Deliveries of Hyundai vehicles should rise 4.4 percent to 734,000 this year, John Krafcik, chief executive officer of the Seoul-based automaker’s U.S. sales unit, said in an interview last week. The increase of about 31,000 units from 2012 will result from improved efficiency at Hyundai’s Montgomery, Alabama, factory, he said.
“All of our Korean plants are very tight, as are our plant in Alabama” and a Kia Motors Corp. factory in Georgia that builds the Santa Fe sport-utility vehicle for Hyundai, Krafcik said during a test drive of the redesigned SUV in San Diego. “There are no plans to expand capacity. We have shown the last few years that without a new plant we’ve been very capable of finding incremental production.”
The growth spurt for Hyundai, South Korea’s largest carmaker, began in 2009 with redesigns of the Sonata sedan, Elantra compact car and Tucson crossover and culminates with the Santa Fe SUV. Supplies of the latter, offered this year for the first time in two varieties -- a smaller Sport version and larger three-row model -- also will be tight, Krafcik said.
Hyundai’s U.S. sales rose to 703,007 vehicles last year from 401,742 in 2008, the last year in which the company had a sales decline.
Restrained growth will allow Hyundai to keep improving vehicle quality and customer satisfaction, he said. “Volume gains are really not the focus right now.”
Industrywide sales rose 8.4 percent this year through February, compared with a 2.3 percent gain for Hyundai. AutoNation Inc., the largest U.S. retailer of new cars and trucks, expects U.S. sales to rise to the mid-15 million-unit range in 2013, up from 14.5 million last year.
“If they are dropping market share this year in the U.S. because of the capacity situation, that has to be very frustrating,” said Larry Dominique, president of Santa Barbara, California-based ALG Inc., the industry researcher that determines vehicle residual values.
“Losing market share means someone else is getting the sales,” said Dominique, former head of North American product planning for Nissan Motor Co. “It’s curious, between Hyundai and Kia, that they are being so very cautious on capacity.”
Hyundai would like to at least boost sales in line with the market, “but it’s going to be tough for us,” Krafcik said.
Krafcik’s forecast for slower U.S. growth is in line with the global outlook for affiliates Hyundai and Kia.

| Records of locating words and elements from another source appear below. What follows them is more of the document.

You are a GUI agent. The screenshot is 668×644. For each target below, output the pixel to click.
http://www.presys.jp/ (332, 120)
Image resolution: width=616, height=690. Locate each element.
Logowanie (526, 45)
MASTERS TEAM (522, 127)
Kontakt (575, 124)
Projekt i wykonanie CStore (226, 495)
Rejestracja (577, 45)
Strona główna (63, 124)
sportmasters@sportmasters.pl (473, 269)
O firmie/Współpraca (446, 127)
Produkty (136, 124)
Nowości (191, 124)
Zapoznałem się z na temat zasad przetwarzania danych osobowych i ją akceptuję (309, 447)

Chung Mong Koo, chairman of both carmakers, said in January that their combined sales would rise 4.1 percent to 7.41 million vehicles.

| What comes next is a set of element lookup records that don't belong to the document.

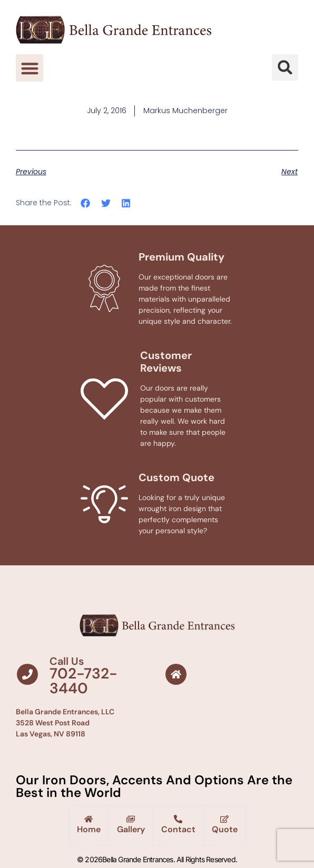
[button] (30, 68)
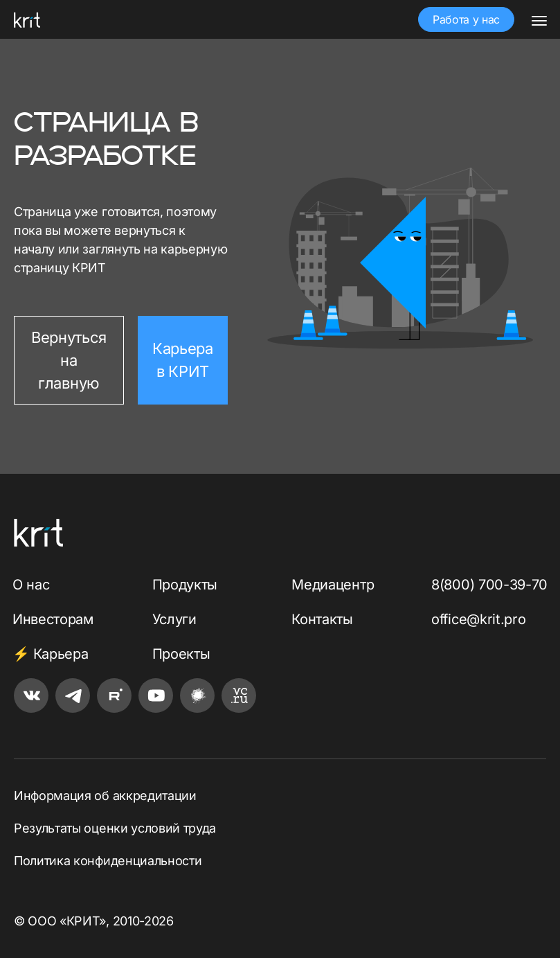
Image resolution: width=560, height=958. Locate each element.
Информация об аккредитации (105, 795)
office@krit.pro (478, 619)
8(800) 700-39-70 (489, 585)
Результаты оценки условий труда (115, 828)
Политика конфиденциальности (107, 860)
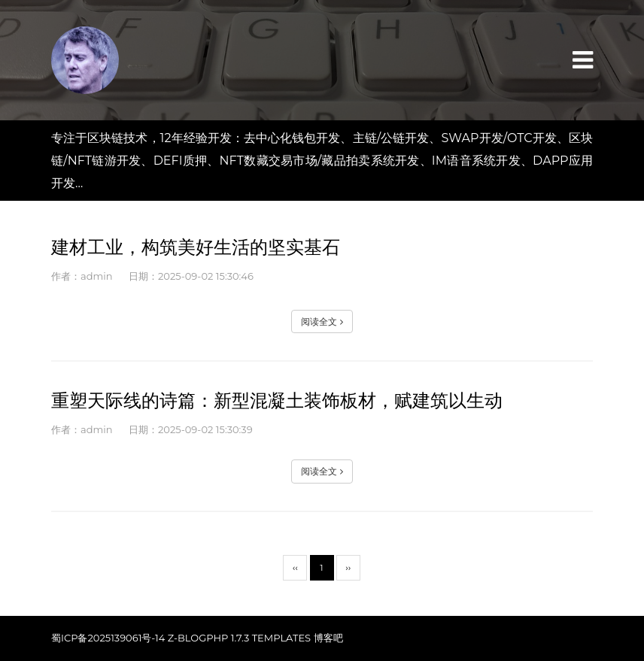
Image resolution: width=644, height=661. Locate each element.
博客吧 (328, 638)
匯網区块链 (85, 60)
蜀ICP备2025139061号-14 (108, 638)
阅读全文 (321, 321)
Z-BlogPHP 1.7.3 (208, 638)
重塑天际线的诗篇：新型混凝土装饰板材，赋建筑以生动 (277, 400)
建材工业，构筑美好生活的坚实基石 (196, 247)
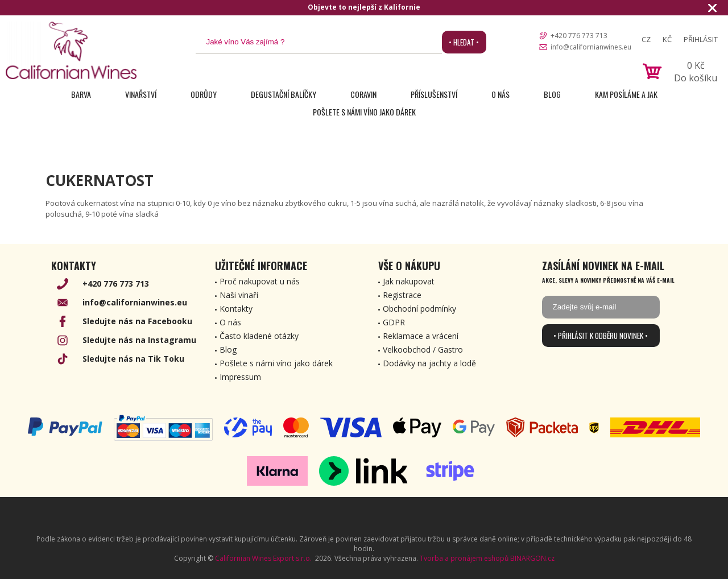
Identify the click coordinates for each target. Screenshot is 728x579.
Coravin (363, 94)
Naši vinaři (239, 295)
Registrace (402, 295)
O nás (500, 94)
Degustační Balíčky (283, 94)
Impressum (240, 377)
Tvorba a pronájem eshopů (464, 558)
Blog (552, 94)
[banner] (71, 50)
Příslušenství (434, 94)
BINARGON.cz (532, 558)
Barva (81, 94)
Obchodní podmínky (419, 308)
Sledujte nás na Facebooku (137, 321)
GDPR (394, 322)
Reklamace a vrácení (420, 336)
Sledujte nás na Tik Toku (133, 358)
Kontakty (236, 308)
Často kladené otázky (259, 336)
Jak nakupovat (408, 281)
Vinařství (140, 94)
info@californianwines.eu (591, 47)
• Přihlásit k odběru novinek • (601, 336)
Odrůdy (204, 94)
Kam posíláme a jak (626, 94)
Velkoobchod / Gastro (423, 349)
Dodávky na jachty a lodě (429, 363)
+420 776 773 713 (579, 35)
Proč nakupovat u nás (259, 281)
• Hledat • (464, 42)
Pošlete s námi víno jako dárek (364, 111)
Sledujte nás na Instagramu (139, 340)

Kia is building the Santa Fe Sport version at its West Point, Georgia, plant, while the three-row model is imported from South Korea. Both the Kia plant and Hyundai’s Alabama factory run three daily assembly shifts to maximize production.
Hyundai’s one advantage from the tight supply is per-vehicle profitability, Dominique said.
“For now, they can focus on selling their vehicles at higher transaction prices,” he said. “The best they can do is to focus on maximizing profitability until capacity increases.”